By the age of 17, Fleming was already surveying railway lines and engineering trestles. Yet it was North America, where a new order was being hammered together out of the wilderness, that called to him, and in 1845, carrying the pocket sextant given to him by Sang, he emigrated to Canada.
After a few years of scrambling, he eventually prospered, designing Canada’s first stamp, the Three Penny Beaver, helping to survey and plan the Intercolonial Railway, and then, as director of the Canadian Pacific Railway Company, supervising the completion of the first trans-Canadian railroad. You can see him at the centre of the now-famous photograph of the last spike being hammered on Nov. 7, 1885. Fleming is the tall figure with the top hat standing directly behind Donald Alexander Smith as Smith drives the spike.

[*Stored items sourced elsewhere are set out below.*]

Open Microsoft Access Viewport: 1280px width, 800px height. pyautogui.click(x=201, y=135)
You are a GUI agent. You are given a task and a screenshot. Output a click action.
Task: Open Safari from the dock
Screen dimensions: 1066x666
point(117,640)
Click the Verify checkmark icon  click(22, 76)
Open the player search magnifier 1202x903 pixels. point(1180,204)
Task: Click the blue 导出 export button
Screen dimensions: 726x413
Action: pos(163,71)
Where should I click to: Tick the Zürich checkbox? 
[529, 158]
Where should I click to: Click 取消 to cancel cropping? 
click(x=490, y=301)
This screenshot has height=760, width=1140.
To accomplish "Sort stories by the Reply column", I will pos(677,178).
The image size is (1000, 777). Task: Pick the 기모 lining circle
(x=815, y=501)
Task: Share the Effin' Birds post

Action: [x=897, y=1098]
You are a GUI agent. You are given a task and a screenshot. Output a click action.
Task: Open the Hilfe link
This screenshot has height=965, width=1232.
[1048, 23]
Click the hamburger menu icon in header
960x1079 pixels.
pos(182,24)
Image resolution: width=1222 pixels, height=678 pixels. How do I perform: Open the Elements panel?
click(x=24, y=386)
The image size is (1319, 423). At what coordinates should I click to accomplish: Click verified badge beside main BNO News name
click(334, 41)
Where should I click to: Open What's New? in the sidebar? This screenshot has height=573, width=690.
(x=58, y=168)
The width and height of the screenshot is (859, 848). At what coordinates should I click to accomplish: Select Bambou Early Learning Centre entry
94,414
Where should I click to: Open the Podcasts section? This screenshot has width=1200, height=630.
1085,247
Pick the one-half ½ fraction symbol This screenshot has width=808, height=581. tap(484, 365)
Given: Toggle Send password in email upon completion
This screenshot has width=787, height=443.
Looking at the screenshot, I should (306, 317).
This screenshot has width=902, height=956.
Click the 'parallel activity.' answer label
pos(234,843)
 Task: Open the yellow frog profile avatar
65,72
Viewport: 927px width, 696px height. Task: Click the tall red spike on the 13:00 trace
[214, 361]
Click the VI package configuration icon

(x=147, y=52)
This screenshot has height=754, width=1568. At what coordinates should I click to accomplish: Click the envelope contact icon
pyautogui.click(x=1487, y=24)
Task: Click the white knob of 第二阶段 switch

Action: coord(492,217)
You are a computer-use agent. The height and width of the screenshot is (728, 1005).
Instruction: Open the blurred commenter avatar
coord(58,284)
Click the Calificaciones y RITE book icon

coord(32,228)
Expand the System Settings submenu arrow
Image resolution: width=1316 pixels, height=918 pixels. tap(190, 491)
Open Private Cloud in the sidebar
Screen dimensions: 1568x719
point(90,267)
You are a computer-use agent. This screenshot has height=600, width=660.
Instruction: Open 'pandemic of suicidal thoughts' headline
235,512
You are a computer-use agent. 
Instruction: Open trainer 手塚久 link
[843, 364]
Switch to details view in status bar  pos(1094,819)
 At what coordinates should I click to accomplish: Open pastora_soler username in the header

Cropped out of the shot are the CPR telegraph poles. Telegraph lines were sprouting up beside train tracks like vines growing on trellises. Certainly a railway line was the most logical place to erect telegraph poles, but the symbiosis went much deeper than that. Vast solitudes of time and remoteness were foreshortened by the new velocities of machine and electricity. By 1861, North America was criss-crossed from coast to coast with more than 3,700 kilometres of telegraph wire. There was a fresh world being formed and a vanguard of thinkers, including Fleming, began to embrace a larger vision of this world, one that was temporally united into a global “now.”
It was from that lofty vista that Fleming turned his gaze to the details of railway schedules, and he didn’t like what he saw. In fact, the concept of Universal Standard Time arose directly from his frustration with North American railway timetables. Every town had its own local time based on solar noon. On the face of it, this might have seemed logical, but if it was noon in Montreal then it was 11:48 a.m. in Kingston and 11:35 a.m. in Toronto. These discrepancies added up to trains that were impossible to schedule. Fleming’s solution was brilliantly simple — divide the world into 24 time zones, one for every hour of the day. It was a generalization (each zone was about 500 miles wide in middle latitudes) that paradoxically made timetables more precise.
Fleming was a persuasive and persistent lobbyist for his time zones, travelling the world to pitch the idea to anyone who would listen, publishing a memoir, Terrestrial Time, and sending it to prominent scientists. In one passage he writes “Lines of telegraph and steam communications are girdling the earth, and all countries are being drawn into one neighborhood, but when men of all races, in all lands are thus brought face to face, what will they find? They will find a great many nations measuring the day by two sets of subdivisions, as if they had recently emerged from barbarism and had not yet learned to count higher than twelve.”
One of the recipients of Terrestrial Time was Cleveland Abbe, the prominent American meteorologist, who was advocating his own version of standard time. Fleming and Abbe joined forces and became a formidable team, enlisting to their cause a distinguished roster of international scientists and politicians, including the U.S. President Chester A. Arthur. The International Meridian Congress convened in Washington D.C., in October 1884, and Standard Time went into effect on Jan. 1, 1885. It was Sandford Fleming’s crowning achievement, one that capped years of effort and forever changed the way we experience time.